One of the dingoes involved in the attack on a 23-year-old woman on Queensland’s K’gari earlier this week has been killed.
Rangers captured and humanely euthanised the animal on Wednesday afternoon.
A Queensland Department of Environment and Science spokesperson said the dingo had been responsible for other recent threatening and biting incidents, including one involving a six-year-old girl.
The animal was about two years old.
Taking the “significant step” to euthanise was a decision for K’gari’s rangers and Butchulla traditional owners as they investigated Monday’s incident involving a pack of dingoes and a woman jogging on the beach.
At least three of the animals chased the woman into the water at Orchid Beach before two men in a four-wheel-drive rushed to her aid.
She was taken to hospital with numerous bites.
The investigation into the incident is ongoing and rangers are attempting to identify the other dingoes involved.
“Should the other animals be identified, we will consider our management options,” the department spokesperson said.
The euthanised dingo had been wearing a tracking collar since April, which had allowed Queensland Parks and Wildlife Service rangers to track the animal and its behaviour, as well as monitor human behaviour around it.
When the animal was collared, it weighed more than 17kg, which is heavy for a dingo and a clear indication it had been fed.
The spokesperson said it was also clear from its behaviour it had become habituated and had lost its natural wariness, either by being fed or from people interacting with it for videos and selfies.
Environment Minister Leanne Linard acknowledged the difficulty of deciding the future of problem dingoes on K’gari after she arrived on the island on Wednesday.
Euthanising an animal was considered an option of last resort, with the decision made by rangers in consultation with the Butchulla.
“That would have been a tremendously traumatic experience for that young woman, and we all hope that she makes a full recovery,” Ms Linard told reporters on K’gari on Wednesday.
“Decisions in regard to the future of any particular individual dingo … are made by the people they should be made by, and that’s our rangers in conjunction with the traditional owners here on the island.
“It’s not something that I involve myself in, but I deeply respect that it is a real balancing act and a difficult one.”
Files are kept on animals that display concerning behaviour as part of detailed incident reporting, the minister said.
A dingo was humanly euthanised in June after a string of incidents earlier this year including biting a seven-year-old boy and a 42-year-old woman on separate occasions.

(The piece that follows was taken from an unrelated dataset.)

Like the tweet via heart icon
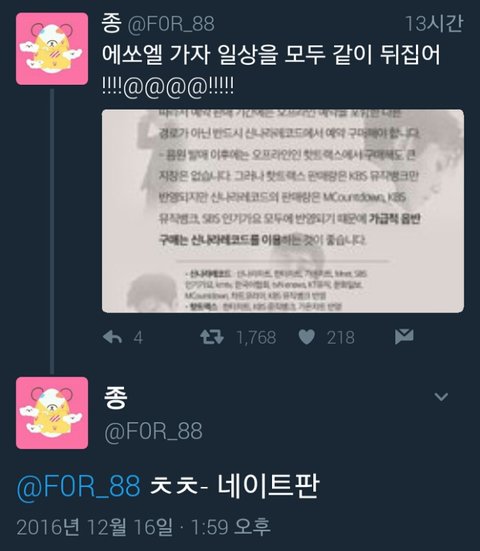 click(306, 337)
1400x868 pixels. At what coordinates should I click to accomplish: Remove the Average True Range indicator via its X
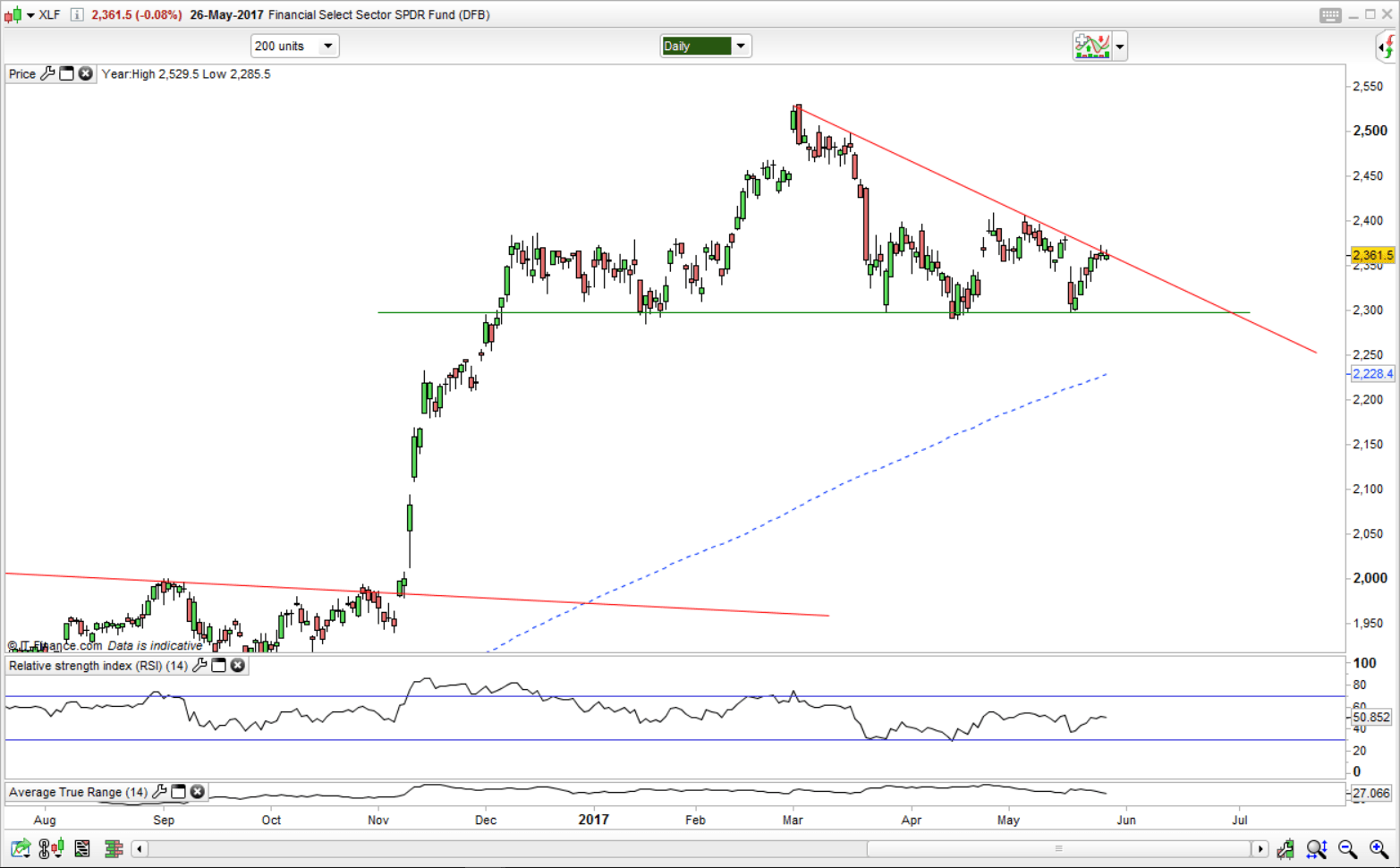(197, 792)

“Euthanising a high-risk dingo is a last resort, but this decision is in line with the Fraser Island Dingo Conservation and Risk Management Strategy and part of (Queensland Parks and Wildlife Service’s) commitment to ensuring the safety of everyone who visits or lives on the island,” the environment department said at the time.
The management of dingoes on the island, communication with visitors and whether anything needs to be done differently were due to be discussed on Wednesday.
While most people do the right thing, there have been examples on social media of people trying to interact with or even pat the animals, Ms Linard said.
“We still have a job to do I think for that small number of people who aren’t aware or aren’t heeding those messages.
“We need to keep people safe on this beautiful island, and we need to respect that dingoes are on this island and it’s their home as well.
“And I think that important balance is best served by education.”